To do = What are the lines from the one with "You are a GUI" through the end of the records below, written out exactly and without the pictures?

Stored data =

*** Block opens ***

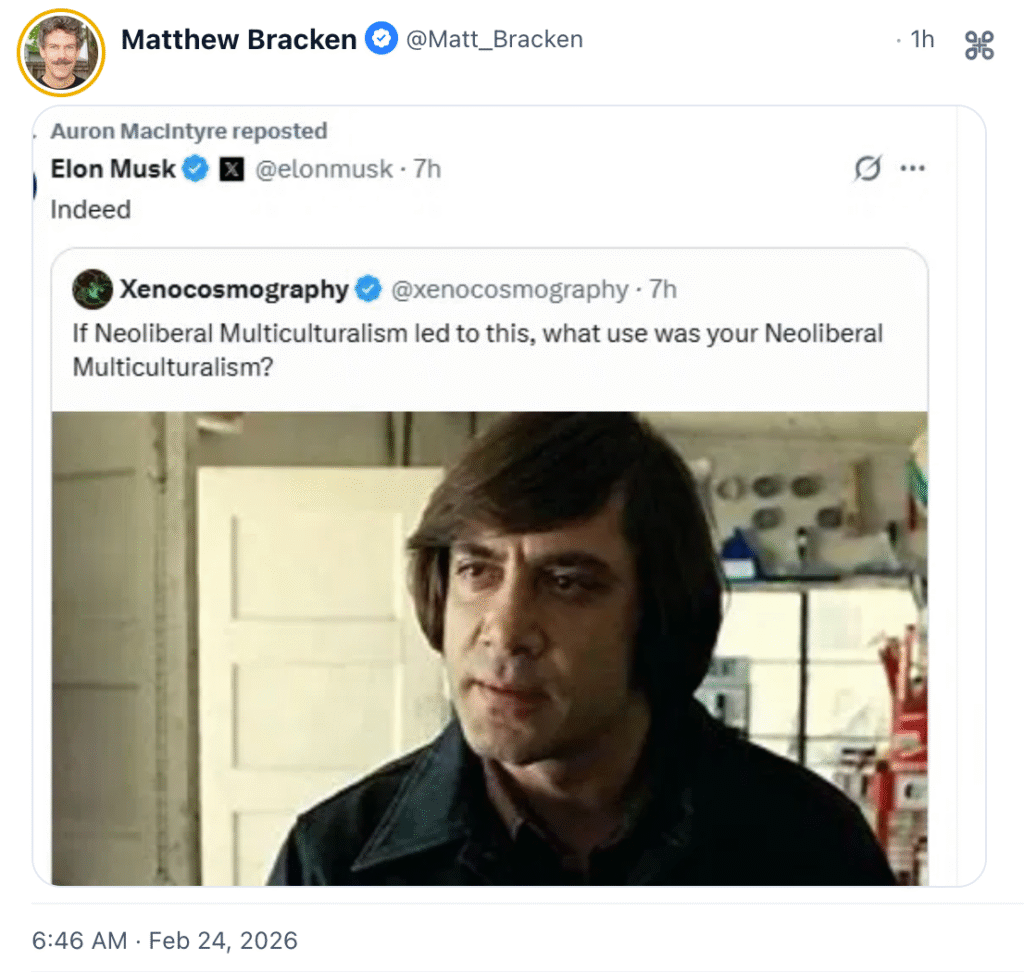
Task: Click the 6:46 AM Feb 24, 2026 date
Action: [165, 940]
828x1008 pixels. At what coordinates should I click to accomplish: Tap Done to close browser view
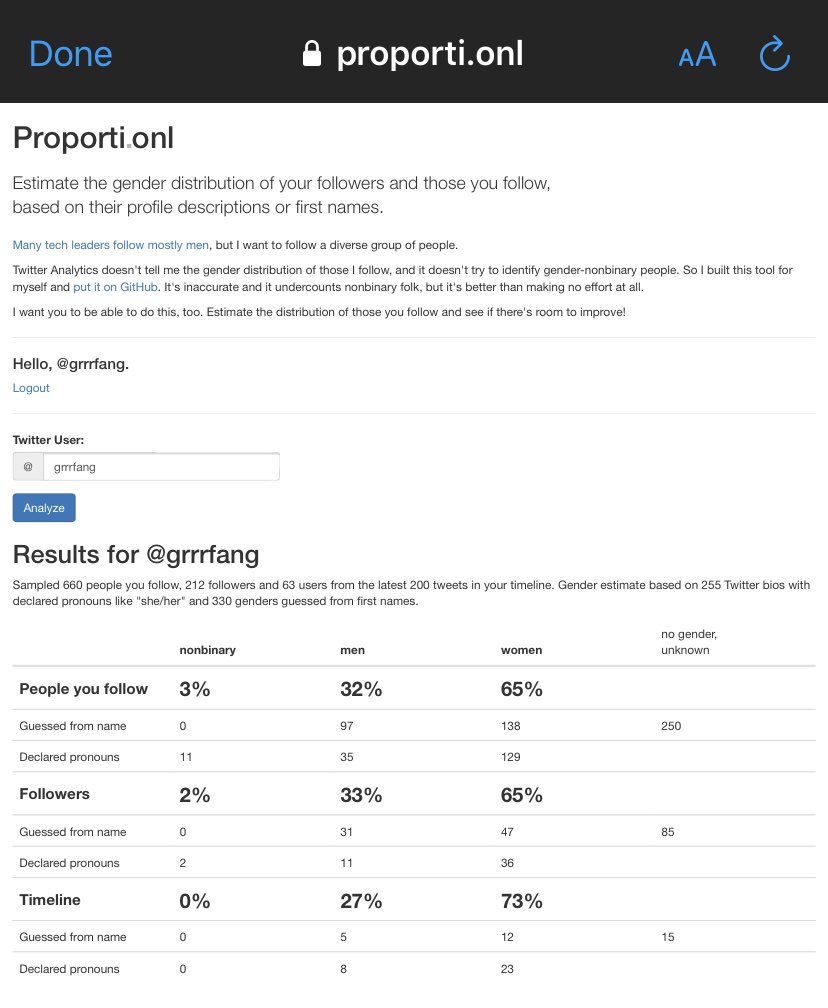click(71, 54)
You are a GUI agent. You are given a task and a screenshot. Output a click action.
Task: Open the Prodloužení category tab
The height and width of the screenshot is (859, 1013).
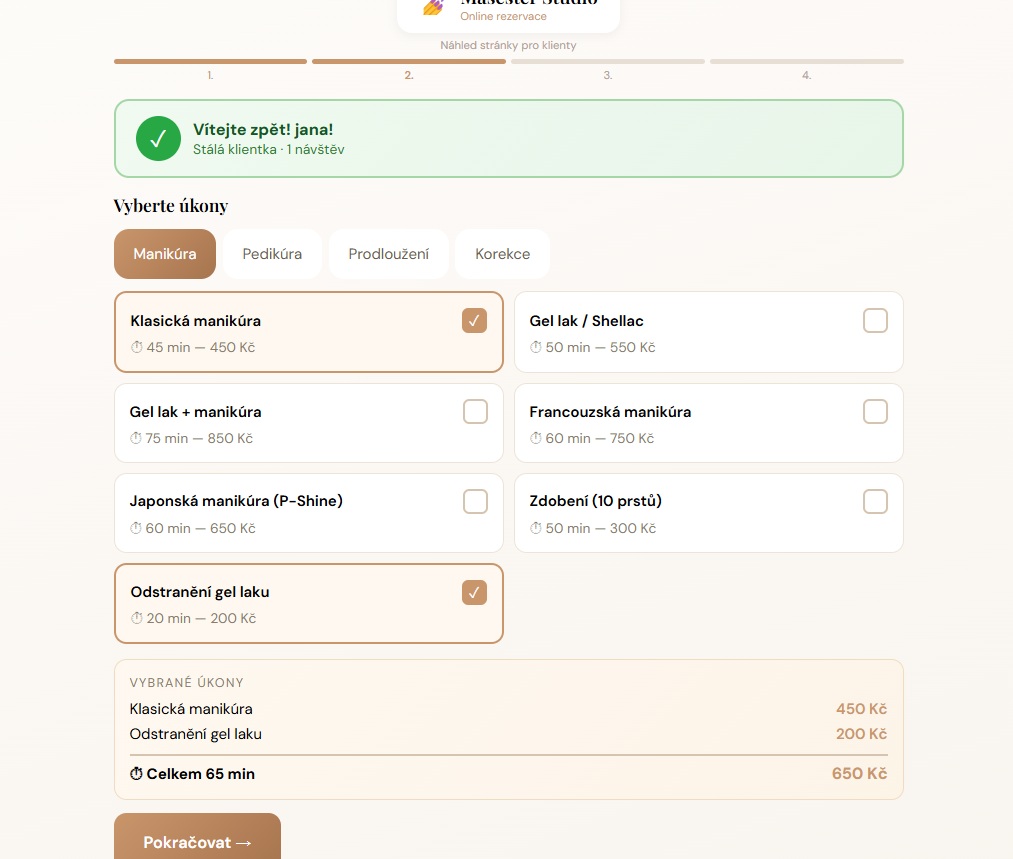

*** Block closes ***

Answer to this problem =
You are a GUI agent. You are given a task and a screenshot. Output a click action.
Task: Open the Prodloužení category tab
The height and width of the screenshot is (859, 1013).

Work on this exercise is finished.